_What to work on_: Find each row below that contains the word "next" and copy those rows out in full. Capital and lowercase letters must match.

_Dataset content_:
[Start]

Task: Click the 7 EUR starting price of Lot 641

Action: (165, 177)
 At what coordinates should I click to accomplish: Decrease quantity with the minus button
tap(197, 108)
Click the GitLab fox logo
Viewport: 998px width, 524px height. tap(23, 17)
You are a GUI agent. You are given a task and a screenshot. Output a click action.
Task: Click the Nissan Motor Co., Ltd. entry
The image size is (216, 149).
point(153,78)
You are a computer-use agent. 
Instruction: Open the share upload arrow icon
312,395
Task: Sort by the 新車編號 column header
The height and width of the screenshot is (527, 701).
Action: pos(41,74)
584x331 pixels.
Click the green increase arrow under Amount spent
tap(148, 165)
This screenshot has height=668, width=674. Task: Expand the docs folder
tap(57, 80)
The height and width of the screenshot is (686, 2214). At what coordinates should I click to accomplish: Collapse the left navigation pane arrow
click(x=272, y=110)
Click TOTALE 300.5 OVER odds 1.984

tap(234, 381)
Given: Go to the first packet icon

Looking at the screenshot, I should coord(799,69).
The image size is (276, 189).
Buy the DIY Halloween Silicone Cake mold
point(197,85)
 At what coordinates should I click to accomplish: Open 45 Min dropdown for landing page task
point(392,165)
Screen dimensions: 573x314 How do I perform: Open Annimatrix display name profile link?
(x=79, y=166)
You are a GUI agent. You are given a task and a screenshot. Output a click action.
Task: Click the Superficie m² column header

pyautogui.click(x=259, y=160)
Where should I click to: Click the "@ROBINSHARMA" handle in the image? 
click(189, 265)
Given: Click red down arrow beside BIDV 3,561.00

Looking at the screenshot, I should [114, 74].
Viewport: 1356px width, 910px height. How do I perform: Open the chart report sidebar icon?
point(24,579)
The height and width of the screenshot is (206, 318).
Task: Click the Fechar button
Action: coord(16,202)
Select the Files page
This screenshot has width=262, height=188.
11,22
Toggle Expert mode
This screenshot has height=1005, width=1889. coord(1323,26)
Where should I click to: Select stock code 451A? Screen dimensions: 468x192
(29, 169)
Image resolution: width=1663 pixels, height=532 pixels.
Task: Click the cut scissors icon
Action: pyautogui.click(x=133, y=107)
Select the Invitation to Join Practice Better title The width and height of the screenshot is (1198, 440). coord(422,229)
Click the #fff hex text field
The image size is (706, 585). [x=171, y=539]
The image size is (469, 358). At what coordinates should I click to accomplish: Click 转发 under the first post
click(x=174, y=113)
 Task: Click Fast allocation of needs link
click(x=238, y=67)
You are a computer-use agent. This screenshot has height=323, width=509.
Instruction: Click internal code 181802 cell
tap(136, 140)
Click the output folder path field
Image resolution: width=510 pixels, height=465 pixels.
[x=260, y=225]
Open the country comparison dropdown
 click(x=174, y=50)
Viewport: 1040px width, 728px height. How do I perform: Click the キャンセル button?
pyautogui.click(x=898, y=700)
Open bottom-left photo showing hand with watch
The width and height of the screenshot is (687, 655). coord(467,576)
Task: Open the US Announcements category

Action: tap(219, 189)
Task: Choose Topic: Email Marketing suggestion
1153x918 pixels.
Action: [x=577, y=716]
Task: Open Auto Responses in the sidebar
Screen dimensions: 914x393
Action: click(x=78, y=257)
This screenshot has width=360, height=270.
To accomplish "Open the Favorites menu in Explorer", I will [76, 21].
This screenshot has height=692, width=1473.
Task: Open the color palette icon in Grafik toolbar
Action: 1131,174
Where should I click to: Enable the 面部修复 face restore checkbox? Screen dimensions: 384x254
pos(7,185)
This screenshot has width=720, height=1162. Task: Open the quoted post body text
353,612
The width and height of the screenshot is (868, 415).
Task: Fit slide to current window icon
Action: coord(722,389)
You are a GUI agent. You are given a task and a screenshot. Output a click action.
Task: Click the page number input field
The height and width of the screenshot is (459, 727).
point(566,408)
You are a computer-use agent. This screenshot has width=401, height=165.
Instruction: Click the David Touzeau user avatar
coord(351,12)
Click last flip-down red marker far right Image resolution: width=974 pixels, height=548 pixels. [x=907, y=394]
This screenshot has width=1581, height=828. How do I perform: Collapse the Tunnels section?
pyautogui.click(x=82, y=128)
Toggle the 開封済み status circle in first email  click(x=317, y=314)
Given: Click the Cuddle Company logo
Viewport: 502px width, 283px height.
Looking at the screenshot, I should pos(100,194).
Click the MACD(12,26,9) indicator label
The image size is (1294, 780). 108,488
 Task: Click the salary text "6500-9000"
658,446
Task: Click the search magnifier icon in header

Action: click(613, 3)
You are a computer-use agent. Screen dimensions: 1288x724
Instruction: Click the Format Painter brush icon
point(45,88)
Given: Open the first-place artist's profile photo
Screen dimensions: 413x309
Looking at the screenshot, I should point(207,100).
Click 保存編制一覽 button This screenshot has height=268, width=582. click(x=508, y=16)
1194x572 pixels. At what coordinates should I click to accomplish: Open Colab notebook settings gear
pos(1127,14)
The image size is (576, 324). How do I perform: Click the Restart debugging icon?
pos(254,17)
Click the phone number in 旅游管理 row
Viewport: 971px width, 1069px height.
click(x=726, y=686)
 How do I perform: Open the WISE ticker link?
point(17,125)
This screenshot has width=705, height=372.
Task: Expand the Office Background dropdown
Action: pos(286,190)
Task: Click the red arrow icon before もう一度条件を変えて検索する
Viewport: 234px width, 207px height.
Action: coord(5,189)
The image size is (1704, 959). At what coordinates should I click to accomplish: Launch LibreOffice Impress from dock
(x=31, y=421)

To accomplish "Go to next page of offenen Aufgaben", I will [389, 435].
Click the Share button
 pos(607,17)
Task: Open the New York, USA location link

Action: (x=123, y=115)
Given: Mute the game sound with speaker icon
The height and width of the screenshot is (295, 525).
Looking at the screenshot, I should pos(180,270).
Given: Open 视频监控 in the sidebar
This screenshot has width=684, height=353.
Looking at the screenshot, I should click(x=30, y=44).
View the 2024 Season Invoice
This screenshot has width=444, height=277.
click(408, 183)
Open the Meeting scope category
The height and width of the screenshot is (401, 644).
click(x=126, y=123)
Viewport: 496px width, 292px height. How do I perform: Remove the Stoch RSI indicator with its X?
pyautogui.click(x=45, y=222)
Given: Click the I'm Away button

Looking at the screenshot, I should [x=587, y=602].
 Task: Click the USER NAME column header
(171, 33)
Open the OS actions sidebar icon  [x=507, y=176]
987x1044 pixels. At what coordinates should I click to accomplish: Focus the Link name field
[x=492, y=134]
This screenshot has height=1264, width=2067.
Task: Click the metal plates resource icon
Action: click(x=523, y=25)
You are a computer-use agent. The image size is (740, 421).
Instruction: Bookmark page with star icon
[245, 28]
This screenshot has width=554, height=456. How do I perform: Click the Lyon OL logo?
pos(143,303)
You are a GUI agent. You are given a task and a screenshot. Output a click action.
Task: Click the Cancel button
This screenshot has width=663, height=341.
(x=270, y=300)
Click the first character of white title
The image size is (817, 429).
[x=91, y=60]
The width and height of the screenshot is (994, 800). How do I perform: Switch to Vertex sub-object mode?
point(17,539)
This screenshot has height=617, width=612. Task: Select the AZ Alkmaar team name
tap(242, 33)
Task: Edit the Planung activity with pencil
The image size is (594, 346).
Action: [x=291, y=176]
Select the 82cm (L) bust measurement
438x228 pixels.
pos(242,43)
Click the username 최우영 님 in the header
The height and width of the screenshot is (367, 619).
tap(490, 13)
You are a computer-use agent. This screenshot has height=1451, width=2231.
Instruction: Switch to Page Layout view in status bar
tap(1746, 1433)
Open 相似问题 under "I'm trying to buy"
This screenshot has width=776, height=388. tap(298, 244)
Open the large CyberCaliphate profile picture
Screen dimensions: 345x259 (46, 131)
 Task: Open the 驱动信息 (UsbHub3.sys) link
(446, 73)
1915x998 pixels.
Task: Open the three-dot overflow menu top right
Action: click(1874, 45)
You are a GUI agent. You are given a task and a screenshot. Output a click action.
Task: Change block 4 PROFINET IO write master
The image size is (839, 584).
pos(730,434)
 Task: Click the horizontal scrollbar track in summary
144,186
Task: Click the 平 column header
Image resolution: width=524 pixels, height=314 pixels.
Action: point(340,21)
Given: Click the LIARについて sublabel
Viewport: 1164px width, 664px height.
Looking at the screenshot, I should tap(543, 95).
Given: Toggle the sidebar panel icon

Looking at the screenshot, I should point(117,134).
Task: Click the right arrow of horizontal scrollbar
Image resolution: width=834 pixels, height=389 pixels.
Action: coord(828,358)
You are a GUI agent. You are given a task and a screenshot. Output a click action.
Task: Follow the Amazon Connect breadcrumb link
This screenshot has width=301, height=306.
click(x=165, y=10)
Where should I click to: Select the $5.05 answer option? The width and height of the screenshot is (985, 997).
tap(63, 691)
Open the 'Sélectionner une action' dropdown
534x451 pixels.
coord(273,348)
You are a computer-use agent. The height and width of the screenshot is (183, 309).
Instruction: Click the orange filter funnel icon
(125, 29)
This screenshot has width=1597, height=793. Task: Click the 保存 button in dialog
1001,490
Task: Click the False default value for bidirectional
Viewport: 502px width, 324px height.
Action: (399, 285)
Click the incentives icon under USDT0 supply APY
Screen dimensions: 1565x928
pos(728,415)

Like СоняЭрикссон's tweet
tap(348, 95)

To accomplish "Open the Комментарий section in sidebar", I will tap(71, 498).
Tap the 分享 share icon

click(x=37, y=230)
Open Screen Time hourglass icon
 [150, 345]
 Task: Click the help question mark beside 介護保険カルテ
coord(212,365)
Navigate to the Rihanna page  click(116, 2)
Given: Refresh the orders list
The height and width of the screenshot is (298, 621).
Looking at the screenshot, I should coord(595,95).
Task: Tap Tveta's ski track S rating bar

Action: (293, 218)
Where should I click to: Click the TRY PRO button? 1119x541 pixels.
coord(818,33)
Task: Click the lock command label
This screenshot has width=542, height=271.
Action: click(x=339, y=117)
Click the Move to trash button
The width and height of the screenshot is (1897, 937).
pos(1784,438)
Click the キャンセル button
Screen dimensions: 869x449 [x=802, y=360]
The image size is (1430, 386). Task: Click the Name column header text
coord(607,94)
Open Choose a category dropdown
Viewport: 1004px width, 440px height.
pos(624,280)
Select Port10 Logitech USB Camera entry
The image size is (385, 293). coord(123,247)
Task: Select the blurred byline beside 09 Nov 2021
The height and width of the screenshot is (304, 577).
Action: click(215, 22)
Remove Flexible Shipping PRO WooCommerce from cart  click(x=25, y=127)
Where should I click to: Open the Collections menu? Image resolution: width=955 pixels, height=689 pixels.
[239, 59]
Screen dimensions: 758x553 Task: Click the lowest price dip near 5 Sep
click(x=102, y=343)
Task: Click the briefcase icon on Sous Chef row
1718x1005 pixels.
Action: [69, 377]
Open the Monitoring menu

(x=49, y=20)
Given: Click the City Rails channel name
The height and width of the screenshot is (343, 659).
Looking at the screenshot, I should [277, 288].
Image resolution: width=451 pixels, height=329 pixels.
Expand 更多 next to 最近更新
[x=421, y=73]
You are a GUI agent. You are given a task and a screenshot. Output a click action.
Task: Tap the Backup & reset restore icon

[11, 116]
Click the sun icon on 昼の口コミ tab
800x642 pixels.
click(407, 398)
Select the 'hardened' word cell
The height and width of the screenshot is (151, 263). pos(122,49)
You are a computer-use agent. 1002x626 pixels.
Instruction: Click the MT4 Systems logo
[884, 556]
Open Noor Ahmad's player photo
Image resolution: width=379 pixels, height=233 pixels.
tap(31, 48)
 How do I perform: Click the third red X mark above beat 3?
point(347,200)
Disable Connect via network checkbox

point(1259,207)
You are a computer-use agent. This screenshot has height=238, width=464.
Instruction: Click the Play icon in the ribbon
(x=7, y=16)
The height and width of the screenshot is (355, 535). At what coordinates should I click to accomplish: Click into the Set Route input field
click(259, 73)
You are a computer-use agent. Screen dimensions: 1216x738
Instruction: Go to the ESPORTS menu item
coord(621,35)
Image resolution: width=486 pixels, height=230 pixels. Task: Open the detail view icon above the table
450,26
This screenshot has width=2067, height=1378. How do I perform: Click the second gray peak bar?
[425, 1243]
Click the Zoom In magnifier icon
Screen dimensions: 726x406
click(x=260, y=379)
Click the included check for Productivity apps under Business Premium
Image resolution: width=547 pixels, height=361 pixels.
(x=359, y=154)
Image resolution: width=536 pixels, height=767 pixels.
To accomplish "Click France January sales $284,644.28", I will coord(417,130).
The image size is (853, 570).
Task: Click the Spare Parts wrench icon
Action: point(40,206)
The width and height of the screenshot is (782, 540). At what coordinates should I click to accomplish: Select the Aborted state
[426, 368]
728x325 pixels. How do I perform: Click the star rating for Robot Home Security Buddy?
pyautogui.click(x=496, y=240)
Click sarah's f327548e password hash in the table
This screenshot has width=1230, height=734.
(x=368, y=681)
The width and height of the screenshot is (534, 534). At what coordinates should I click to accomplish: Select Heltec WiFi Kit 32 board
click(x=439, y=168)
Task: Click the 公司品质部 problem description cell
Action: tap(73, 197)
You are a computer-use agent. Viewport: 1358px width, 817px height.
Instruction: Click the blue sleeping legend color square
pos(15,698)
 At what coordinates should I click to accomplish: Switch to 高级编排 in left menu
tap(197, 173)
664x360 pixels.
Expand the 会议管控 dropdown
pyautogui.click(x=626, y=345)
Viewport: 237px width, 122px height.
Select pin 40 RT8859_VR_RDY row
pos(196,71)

[End]

_Written response_:
To accomplish "Go to next page of offenen Aufgaben", I will [389, 435].
Expand 更多 next to 最近更新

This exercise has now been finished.